— Exercise —
Please print the records below exactly as they appear, every line included.

◇ ◇ ◇ ◇ ◇ ◇ ◇

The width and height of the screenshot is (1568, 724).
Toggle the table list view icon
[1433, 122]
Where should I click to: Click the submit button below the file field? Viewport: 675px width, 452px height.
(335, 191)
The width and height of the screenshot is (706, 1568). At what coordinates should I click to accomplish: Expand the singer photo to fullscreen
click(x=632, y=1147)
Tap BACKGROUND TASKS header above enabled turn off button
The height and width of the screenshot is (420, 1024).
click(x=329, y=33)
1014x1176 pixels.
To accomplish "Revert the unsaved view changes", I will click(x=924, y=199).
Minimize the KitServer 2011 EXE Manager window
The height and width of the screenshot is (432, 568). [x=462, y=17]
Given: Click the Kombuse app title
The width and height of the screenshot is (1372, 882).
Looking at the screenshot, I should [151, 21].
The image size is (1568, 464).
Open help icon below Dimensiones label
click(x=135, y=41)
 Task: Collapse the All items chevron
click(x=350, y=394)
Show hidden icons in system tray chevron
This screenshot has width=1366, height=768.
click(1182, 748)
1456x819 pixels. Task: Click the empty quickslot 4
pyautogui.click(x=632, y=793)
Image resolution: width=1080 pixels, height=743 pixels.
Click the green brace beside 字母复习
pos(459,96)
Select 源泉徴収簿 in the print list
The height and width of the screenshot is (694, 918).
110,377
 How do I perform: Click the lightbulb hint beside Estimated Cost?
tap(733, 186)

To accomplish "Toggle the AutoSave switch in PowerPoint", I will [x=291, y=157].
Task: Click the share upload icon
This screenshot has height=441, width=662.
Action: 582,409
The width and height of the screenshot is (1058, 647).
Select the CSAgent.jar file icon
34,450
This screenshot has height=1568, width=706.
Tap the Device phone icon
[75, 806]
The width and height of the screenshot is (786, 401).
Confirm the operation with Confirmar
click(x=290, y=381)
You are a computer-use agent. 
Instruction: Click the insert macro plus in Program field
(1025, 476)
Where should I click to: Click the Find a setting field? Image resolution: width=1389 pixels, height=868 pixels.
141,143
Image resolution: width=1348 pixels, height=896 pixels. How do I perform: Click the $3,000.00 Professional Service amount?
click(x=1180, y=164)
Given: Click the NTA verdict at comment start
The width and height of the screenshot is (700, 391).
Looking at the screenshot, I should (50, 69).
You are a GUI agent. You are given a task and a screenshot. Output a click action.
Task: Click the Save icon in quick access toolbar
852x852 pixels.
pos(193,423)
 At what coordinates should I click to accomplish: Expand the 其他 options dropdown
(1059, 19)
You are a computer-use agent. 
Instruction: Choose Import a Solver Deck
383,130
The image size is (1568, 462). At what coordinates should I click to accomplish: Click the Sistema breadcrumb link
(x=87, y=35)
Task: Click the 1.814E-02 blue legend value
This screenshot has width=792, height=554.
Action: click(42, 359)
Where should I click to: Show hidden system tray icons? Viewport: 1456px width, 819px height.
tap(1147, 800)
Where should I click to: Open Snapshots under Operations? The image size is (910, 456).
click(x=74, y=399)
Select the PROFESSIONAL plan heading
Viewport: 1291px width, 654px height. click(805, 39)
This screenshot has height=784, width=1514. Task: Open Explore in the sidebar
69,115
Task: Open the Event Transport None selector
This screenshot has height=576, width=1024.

◇ ◇ ◇ ◇ ◇ ◇ ◇

— Exercise answer —
The width and height of the screenshot is (1568, 724).
Toggle the table list view icon
[1433, 122]
Where should I click to: Click the submit button below the file field? Viewport: 675px width, 452px height.
(335, 191)
The width and height of the screenshot is (706, 1568). At what coordinates should I click to accomplish: Expand the singer photo to fullscreen
click(x=632, y=1147)
Tap BACKGROUND TASKS header above enabled turn off button
The height and width of the screenshot is (420, 1024).
click(x=329, y=33)
1014x1176 pixels.
To accomplish "Revert the unsaved view changes", I will click(x=924, y=199).
Minimize the KitServer 2011 EXE Manager window
The height and width of the screenshot is (432, 568). [x=462, y=17]
Given: Click the Kombuse app title
The width and height of the screenshot is (1372, 882).
Looking at the screenshot, I should [151, 21].
The image size is (1568, 464).
Open help icon below Dimensiones label
click(x=135, y=41)
 Task: Collapse the All items chevron
click(x=350, y=394)
Show hidden icons in system tray chevron
This screenshot has width=1366, height=768.
click(1182, 748)
1456x819 pixels. Task: Click the empty quickslot 4
pyautogui.click(x=632, y=793)
Image resolution: width=1080 pixels, height=743 pixels.
Click the green brace beside 字母复习
pos(459,96)
Select 源泉徴収簿 in the print list
The height and width of the screenshot is (694, 918).
110,377
 How do I perform: Click the lightbulb hint beside Estimated Cost?
tap(733, 186)

To accomplish "Toggle the AutoSave switch in PowerPoint", I will [x=291, y=157].
Task: Click the share upload icon
This screenshot has height=441, width=662.
Action: 582,409
The width and height of the screenshot is (1058, 647).
Select the CSAgent.jar file icon
34,450
This screenshot has height=1568, width=706.
Tap the Device phone icon
[75, 806]
The width and height of the screenshot is (786, 401).
Confirm the operation with Confirmar
click(x=290, y=381)
You are a computer-use agent. 
Instruction: Click the insert macro plus in Program field
(1025, 476)
Where should I click to: Click the Find a setting field? Image resolution: width=1389 pixels, height=868 pixels.
141,143
Image resolution: width=1348 pixels, height=896 pixels. How do I perform: Click the $3,000.00 Professional Service amount?
click(x=1180, y=164)
Given: Click the NTA verdict at comment start
The width and height of the screenshot is (700, 391).
Looking at the screenshot, I should (50, 69).
You are a GUI agent. You are given a task and a screenshot. Output a click action.
Task: Click the Save icon in quick access toolbar
852x852 pixels.
pos(193,423)
 At what coordinates should I click to accomplish: Expand the 其他 options dropdown
(1059, 19)
You are a computer-use agent. 
Instruction: Choose Import a Solver Deck
383,130
The image size is (1568, 462). At what coordinates should I click to accomplish: Click the Sistema breadcrumb link
(x=87, y=35)
Task: Click the 1.814E-02 blue legend value
This screenshot has width=792, height=554.
Action: click(42, 359)
Where should I click to: Show hidden system tray icons? Viewport: 1456px width, 819px height.
tap(1147, 800)
Where should I click to: Open Snapshots under Operations? The image size is (910, 456).
click(x=74, y=399)
Select the PROFESSIONAL plan heading
Viewport: 1291px width, 654px height. click(805, 39)
This screenshot has height=784, width=1514. Task: Open Explore in the sidebar
69,115
Task: Open the Event Transport None selector
This screenshot has height=576, width=1024.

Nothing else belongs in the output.